Io raramente ho letto una cosa così inutile e irritante e noiosa, raramente.

Ovviamente ho esonerato il mio amico, che in una settimana era arrivato a pag. 46 (e come dargli torto!) dal proseguire nella lettura. Non potevo accettare che un altro, poi per causa mia, perdesse tempo con questa roba.

Faccio mea culpa, chiedo venia a lui ed a me stessa e giuro solennemente che mai più mi farò incantare da una copertina, da un titolo e dall’acclamazione della critica.

 

Di Sangue e di ghiaccio

Se il libro te lo consiglia uno dei tuoi scrittori preferiti come fai a non prenderlo?!

Lui dice, quindi, ed io eseguo e parliamo ora Di sangue e di ghiaccio di Mattia Conti che, credo, sia stato finalista al premio Campiello.

Ora se guardate la foto di Mattia Conti rimarrete impressionati perché a stento gli dareste 12 anni, poi scoprirete che è nato nel 1989 e quindi vi renderete conto che, a poco meno di 30 anni, ha scritto questo gioiellino.

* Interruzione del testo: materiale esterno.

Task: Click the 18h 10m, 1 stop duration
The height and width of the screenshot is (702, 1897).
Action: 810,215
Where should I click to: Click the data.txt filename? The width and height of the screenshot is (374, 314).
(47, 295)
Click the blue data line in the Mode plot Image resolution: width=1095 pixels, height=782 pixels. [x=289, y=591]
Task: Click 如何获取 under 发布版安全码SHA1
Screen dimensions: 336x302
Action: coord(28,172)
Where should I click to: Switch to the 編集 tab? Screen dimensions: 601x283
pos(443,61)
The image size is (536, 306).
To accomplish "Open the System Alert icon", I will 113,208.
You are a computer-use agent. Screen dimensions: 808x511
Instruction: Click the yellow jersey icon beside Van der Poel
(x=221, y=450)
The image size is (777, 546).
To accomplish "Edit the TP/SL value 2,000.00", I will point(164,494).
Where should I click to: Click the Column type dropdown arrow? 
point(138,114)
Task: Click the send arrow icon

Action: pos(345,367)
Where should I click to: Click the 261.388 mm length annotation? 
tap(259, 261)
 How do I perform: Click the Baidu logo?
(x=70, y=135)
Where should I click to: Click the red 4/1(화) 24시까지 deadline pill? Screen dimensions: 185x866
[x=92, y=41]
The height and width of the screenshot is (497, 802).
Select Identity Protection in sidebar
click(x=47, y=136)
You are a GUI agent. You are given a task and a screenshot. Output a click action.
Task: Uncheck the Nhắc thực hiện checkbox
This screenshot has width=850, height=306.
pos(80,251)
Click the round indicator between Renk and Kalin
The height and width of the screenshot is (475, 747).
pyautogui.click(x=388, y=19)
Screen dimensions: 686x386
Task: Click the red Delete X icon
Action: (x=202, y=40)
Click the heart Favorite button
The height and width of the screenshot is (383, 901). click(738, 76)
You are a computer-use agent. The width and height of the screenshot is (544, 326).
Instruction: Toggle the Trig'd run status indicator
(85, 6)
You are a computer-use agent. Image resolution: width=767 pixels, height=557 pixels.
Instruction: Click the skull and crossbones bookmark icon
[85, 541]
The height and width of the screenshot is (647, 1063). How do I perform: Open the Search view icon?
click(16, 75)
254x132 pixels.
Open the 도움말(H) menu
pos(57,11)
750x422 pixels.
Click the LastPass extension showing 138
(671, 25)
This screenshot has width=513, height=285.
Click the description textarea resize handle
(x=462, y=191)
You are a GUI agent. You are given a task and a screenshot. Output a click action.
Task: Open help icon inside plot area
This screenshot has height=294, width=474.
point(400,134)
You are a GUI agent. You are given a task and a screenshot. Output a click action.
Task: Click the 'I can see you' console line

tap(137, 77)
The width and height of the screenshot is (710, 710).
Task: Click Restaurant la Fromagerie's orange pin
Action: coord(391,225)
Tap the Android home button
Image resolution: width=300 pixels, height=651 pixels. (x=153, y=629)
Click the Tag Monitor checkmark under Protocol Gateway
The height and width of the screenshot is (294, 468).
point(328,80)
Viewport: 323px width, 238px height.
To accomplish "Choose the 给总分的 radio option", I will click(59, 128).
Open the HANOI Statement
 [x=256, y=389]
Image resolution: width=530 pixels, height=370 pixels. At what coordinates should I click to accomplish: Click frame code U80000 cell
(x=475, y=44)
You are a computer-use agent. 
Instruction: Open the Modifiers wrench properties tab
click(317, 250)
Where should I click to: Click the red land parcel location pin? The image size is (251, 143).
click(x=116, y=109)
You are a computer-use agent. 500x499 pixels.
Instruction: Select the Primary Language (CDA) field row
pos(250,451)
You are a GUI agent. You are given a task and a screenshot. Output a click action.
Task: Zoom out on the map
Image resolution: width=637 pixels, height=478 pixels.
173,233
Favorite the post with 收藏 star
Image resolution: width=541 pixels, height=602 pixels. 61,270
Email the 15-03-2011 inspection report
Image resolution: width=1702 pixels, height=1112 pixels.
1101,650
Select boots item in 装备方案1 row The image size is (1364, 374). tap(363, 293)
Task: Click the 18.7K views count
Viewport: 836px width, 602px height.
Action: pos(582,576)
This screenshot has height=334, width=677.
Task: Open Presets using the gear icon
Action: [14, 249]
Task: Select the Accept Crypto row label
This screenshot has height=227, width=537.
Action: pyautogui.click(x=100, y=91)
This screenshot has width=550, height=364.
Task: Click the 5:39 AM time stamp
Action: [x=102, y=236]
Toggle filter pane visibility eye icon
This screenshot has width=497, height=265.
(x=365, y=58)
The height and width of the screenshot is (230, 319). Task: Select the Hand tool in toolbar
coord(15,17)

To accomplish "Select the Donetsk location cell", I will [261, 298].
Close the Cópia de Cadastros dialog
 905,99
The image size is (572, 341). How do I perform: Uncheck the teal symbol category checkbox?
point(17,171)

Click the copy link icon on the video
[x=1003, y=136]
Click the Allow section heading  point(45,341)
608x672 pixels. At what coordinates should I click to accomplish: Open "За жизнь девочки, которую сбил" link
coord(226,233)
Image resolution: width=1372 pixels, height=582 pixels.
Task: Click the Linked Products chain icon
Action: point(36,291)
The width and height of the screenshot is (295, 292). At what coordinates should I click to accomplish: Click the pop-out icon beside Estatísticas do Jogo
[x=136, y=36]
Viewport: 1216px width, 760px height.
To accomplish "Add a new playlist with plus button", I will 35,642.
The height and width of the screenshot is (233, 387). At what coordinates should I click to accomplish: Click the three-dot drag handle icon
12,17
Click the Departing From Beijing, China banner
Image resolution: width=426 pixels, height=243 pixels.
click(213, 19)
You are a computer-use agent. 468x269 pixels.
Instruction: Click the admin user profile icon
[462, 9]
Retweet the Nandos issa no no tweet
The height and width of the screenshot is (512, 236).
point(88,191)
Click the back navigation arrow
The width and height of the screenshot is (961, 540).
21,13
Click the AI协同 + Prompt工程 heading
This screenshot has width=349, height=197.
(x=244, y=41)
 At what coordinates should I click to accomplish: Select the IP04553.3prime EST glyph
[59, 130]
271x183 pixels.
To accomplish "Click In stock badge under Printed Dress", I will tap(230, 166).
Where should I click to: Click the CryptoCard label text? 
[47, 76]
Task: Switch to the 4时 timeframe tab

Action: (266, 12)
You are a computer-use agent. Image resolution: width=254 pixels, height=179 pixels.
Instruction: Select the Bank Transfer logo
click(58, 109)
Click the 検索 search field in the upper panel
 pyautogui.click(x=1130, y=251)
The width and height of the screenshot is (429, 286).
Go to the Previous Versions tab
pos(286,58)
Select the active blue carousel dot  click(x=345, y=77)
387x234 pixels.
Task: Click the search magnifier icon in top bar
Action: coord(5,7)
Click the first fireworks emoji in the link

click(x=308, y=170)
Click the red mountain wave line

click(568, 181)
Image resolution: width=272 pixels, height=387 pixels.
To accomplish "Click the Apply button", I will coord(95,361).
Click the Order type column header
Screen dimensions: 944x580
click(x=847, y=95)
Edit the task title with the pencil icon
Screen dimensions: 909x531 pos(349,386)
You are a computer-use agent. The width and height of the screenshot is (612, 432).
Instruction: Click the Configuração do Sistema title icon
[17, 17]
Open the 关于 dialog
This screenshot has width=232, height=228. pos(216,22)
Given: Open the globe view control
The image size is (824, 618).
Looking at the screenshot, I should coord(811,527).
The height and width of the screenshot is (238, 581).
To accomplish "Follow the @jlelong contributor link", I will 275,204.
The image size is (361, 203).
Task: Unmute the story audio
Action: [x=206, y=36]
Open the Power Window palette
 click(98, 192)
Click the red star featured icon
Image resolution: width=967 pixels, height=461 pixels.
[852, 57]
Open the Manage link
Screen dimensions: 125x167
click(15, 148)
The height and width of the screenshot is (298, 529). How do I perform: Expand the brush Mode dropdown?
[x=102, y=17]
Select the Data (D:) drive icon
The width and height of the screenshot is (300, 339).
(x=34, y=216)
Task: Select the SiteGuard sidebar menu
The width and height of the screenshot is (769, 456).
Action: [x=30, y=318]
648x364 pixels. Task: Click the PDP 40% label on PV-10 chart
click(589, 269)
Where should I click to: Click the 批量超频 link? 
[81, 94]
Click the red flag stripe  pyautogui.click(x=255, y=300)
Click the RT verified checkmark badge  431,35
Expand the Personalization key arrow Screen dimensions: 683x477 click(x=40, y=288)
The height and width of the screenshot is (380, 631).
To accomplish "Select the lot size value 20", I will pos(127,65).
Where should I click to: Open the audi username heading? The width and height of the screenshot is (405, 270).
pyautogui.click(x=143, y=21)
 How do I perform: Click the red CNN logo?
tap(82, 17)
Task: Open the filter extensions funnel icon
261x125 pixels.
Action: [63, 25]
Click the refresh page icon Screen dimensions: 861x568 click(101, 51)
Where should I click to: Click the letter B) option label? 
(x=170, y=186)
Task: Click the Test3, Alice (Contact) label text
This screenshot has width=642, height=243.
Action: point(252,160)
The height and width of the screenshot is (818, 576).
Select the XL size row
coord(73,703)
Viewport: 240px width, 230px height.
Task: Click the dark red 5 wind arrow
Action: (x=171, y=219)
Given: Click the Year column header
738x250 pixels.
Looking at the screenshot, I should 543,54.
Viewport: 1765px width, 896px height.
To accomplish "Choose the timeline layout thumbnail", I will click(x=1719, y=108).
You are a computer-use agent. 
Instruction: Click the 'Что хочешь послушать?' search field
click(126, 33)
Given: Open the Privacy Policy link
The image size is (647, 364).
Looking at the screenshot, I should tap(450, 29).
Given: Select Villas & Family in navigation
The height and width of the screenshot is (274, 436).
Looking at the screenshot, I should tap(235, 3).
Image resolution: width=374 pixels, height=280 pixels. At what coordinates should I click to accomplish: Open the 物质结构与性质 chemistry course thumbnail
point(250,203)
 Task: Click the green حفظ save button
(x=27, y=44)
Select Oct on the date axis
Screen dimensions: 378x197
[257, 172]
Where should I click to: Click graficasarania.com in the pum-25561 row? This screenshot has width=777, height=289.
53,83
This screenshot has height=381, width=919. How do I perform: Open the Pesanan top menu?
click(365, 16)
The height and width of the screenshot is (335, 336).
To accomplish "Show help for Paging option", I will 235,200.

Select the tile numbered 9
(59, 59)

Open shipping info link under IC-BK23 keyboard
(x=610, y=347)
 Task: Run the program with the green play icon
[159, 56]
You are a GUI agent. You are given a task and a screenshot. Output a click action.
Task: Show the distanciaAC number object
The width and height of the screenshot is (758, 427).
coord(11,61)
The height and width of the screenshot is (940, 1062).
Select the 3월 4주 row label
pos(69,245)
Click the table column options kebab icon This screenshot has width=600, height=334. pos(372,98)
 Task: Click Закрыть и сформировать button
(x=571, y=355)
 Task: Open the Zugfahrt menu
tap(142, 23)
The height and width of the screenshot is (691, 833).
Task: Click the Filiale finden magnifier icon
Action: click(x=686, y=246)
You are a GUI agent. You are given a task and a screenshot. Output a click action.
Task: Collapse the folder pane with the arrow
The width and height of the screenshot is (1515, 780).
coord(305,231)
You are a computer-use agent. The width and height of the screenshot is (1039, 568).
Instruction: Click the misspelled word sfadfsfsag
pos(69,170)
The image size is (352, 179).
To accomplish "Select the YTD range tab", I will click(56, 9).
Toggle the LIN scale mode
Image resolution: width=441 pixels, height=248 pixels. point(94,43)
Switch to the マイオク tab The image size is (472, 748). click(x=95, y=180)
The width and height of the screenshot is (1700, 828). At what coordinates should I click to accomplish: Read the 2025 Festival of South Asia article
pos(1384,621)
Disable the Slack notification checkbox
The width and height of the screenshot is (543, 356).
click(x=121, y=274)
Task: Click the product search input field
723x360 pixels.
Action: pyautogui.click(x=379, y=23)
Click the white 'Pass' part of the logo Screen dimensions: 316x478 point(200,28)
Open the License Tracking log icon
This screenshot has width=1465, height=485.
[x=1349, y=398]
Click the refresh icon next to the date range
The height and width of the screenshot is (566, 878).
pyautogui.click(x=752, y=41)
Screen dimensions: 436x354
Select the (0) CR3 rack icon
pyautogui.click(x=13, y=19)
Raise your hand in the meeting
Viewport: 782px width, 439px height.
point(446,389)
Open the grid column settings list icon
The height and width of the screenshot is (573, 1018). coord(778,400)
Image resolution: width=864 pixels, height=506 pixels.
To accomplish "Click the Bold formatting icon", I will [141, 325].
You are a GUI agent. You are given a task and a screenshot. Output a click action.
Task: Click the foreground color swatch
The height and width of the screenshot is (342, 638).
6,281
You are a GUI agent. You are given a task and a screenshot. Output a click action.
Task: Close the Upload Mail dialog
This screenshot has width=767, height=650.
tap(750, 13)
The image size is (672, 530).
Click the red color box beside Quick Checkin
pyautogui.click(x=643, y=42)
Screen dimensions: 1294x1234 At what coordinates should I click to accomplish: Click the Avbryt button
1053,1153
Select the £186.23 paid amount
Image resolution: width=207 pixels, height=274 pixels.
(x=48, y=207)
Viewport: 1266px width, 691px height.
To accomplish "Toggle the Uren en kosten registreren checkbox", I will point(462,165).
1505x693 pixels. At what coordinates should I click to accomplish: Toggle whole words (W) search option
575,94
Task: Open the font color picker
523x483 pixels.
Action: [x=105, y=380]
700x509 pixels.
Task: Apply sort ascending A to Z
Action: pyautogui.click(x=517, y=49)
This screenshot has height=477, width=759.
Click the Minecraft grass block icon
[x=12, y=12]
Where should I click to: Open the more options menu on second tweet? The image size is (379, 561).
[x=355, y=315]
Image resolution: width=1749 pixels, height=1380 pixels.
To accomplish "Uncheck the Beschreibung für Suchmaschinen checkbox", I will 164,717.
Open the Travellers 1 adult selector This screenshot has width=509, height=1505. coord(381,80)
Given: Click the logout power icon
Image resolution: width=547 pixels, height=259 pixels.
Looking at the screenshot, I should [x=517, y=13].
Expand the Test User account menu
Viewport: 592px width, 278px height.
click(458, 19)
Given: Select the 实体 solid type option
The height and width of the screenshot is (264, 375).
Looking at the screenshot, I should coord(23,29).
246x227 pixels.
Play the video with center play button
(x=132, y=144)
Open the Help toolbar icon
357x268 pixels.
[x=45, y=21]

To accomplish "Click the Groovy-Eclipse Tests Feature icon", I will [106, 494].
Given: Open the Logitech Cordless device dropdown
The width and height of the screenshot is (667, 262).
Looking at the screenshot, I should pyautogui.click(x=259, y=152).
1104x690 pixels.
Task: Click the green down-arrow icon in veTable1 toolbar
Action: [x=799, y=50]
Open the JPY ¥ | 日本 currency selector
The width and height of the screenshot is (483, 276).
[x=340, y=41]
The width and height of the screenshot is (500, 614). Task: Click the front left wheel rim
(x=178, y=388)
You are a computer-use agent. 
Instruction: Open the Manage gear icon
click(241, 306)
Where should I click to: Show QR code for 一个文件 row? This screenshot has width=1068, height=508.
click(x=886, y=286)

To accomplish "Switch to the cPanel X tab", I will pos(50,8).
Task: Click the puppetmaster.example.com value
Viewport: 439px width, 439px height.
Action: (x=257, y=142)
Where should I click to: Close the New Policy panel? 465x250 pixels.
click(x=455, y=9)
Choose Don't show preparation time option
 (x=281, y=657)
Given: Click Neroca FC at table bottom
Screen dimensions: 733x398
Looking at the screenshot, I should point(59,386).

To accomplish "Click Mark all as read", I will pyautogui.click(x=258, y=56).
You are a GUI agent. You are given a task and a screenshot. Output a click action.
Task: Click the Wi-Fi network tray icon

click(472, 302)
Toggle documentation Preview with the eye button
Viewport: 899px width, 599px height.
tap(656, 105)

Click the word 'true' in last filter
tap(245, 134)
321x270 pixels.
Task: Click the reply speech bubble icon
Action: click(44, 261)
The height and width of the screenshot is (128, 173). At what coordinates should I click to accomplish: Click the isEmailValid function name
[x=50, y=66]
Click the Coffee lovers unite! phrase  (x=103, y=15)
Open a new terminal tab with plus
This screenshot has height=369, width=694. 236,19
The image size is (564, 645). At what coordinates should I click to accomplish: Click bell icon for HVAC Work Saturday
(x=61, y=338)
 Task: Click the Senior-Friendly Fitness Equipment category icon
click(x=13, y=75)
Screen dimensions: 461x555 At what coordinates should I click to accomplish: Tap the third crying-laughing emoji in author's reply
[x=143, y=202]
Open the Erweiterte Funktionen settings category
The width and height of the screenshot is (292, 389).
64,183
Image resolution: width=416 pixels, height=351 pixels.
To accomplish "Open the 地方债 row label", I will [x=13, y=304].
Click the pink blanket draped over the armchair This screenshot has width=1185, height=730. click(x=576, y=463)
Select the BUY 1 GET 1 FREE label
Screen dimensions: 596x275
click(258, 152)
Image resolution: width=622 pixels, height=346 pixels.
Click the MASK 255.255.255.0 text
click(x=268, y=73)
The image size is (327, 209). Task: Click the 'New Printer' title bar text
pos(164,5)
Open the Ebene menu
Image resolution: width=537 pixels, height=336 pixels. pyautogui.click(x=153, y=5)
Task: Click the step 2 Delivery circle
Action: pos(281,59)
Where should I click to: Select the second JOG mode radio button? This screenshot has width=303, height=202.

Di sangue e di ghiaccio è un libro che all’inizio ti fa pensare: ma cosa sto leggendo?! Ma che scrittura è?! Ma quanto è arzigogolata questa storia?! E i nomi?! Ranocchia che vuol dire?!

Poi ti fai trascinare e come niente sei alla fine dell’800 a Lecco e ti ritrovi in nell’ambiente sporco e trasandato degli artisti di strada; poi in un manicomio; poi tra le streghe; poi alla ricerca di una maestrina cercando di decifrare un codice segreto.

Ora, per me, leggendo abbastanza è difficile trovare qualcosa di innovativo eppure Mattia, tornando all’antico, ci è riuscito.

Il punto non è tanto scrivere una storia ambientata nell’ottocento ma farlo cercando un lessico che sia più o meno quello dell’epoca. E questo non è facile.

La difficoltà iniziale sta proprio in questo: nel ritrovarsi a leggere qualcosa in una scrittura che non è la nostra, con dei termini ed una costruzione che non è dell nostra epoca. Una volta che prendi la mano la storia corre veloce però e le pagine si leggono da sole.

Al di là della storia che, comunque, é appassionante e appassionata colpisce il modo in cui è raccontata.

Trattasi ad ogni modo di una storia di amore che porta alla pazzia, alla fuga da un manicomio, alla ricerca della verità.

È travolgente ed erano criminali in questi manicomi, solo questo posso dirvi, il resto lo leggete da soli perché ne vale veramente la pena.

D’altronde credete che il “mio” scrittore poteva mai deludermi anche nel consiglio?! Io dico di no!